May 24, 2010

2 Min Read

Zongbu Yan, a rice breeder specializing in development of hybrid breeding lines, has joined the research staff at the Rice Research and Extension Center as a program associate in the University of Arkansas Division of Agriculture rice breeding program.

ZONGBU YAN makes genetic crosses in a male sterile rice breeding line he developed. Yan brings 30 years of expertise in hybrid rice research to the University of Arkansas Division of Agriculture rice breeding program at the Rice Research and Extension Center near Stuttgart.
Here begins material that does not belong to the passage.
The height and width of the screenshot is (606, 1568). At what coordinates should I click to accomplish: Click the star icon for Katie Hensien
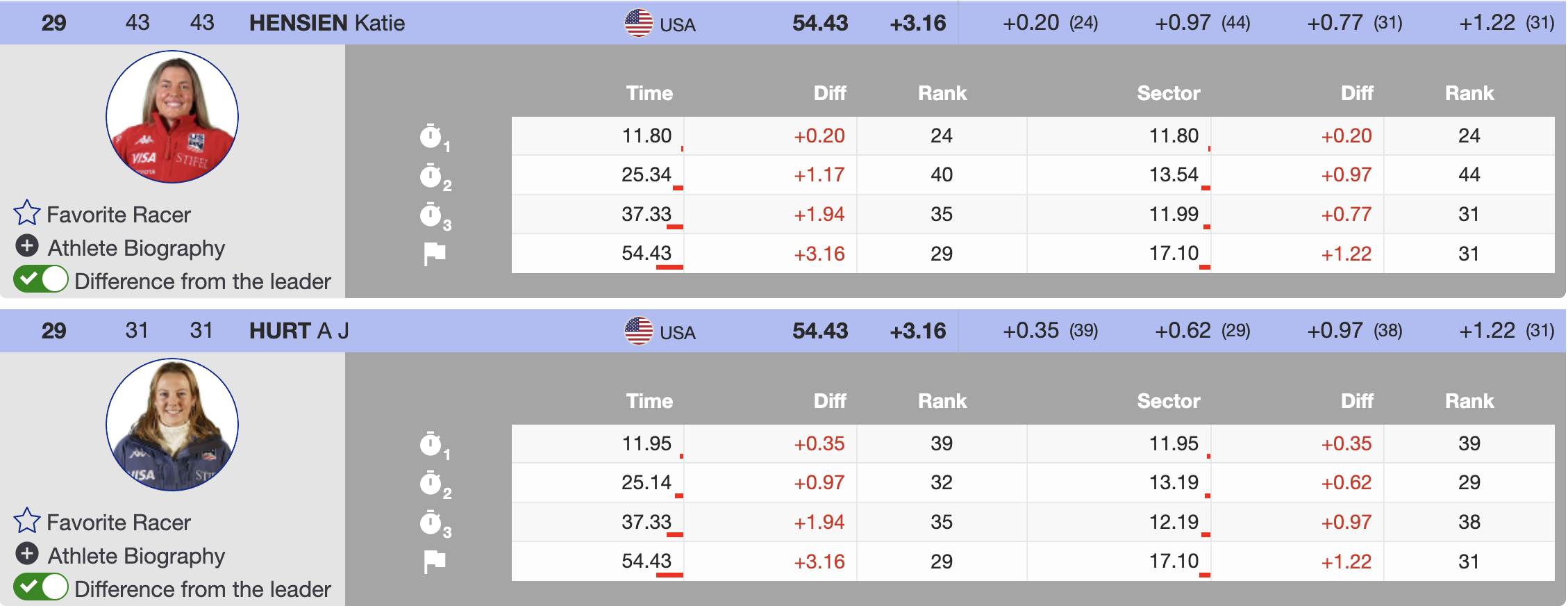click(x=27, y=213)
Yan brings 30 years of experience to the Division of Agriculture rice breeding program, said Christopher Deren, RREC director. “His mission will be to develop breeding lines that can be used in a hybrid breeding program,” Deren said.

Deren said the Division of Agriculture is working to set up a consortium of public breeding programs, with scientists at Louisiana State University, Texas A&M University, Mississippi State University and Southeast Missouri State University. The purpose will be to combine resources and breeding materials in a focus on hybrids that will improve rice production in Arkansas and its neighboring states.
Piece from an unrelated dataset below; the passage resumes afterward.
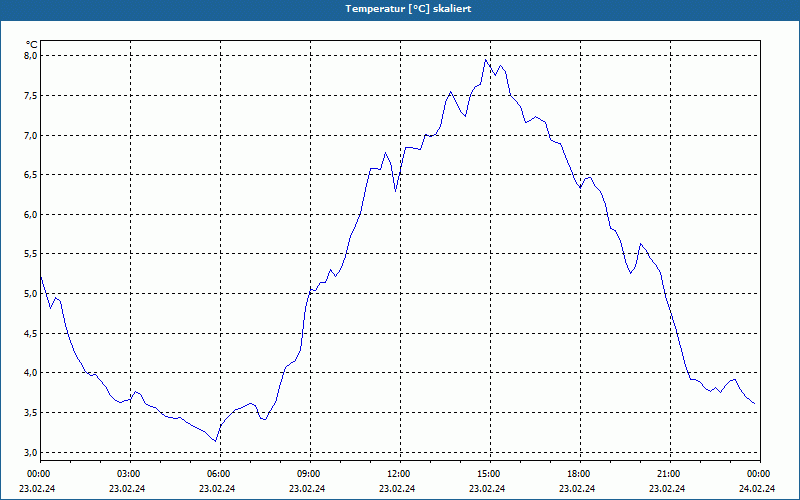
Task: Select the 7,5 temperature axis label
Action: point(31,95)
“Zongbu has a lot of experience in China working with hybrids and developing new hybrid breeding lines,” Deren said. “He’ll be working on bringing male sterile systems to breeding material that has traits, such as high yield and disease resistance, that we want.”

Rice is self-pollinating, Deren said, and has both male and female parts. The male parts have to be removed during conventional breeding. Sterile breeding lines will simplify crossbreeding and help assure the addition of only desirable traits to lines with the potential to become improved varieties.
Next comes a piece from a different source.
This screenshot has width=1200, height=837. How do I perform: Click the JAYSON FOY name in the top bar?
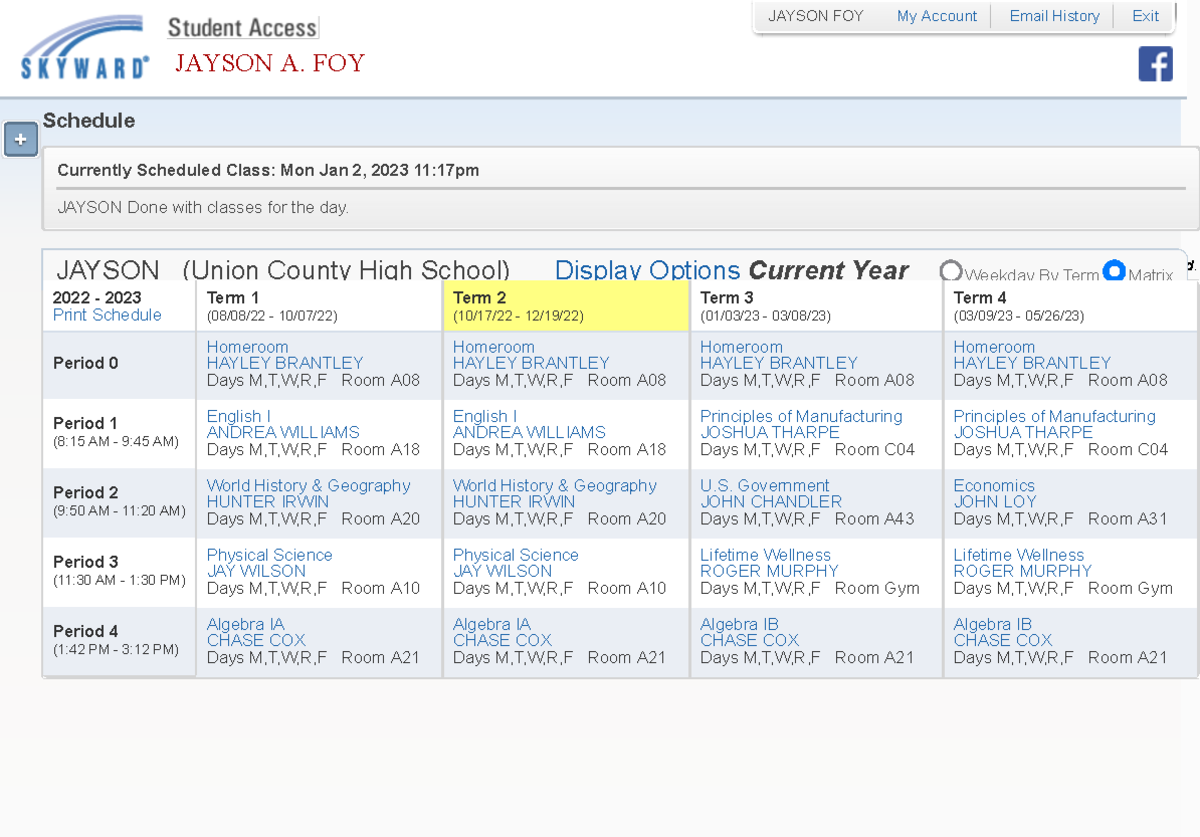(816, 16)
Yan was a professor and rice breeder at the Rice Research Institute of Guizhou Province in China. He retired in 2008 and came to the United States and worked at the University of Arkansas at Pine Bluff. While there, he collaborated with Deren and rice researchers at the USDA’s Dale Bumpers National Rice Research Center at Stuttgart.

“We used USDA germplasm to create new sterile breeding lines and develop new hybrid combinations,” Yan said.

Yan said some of those lines will be on display during an annual research field day at the Rice Research and Extension Center Aug. 11.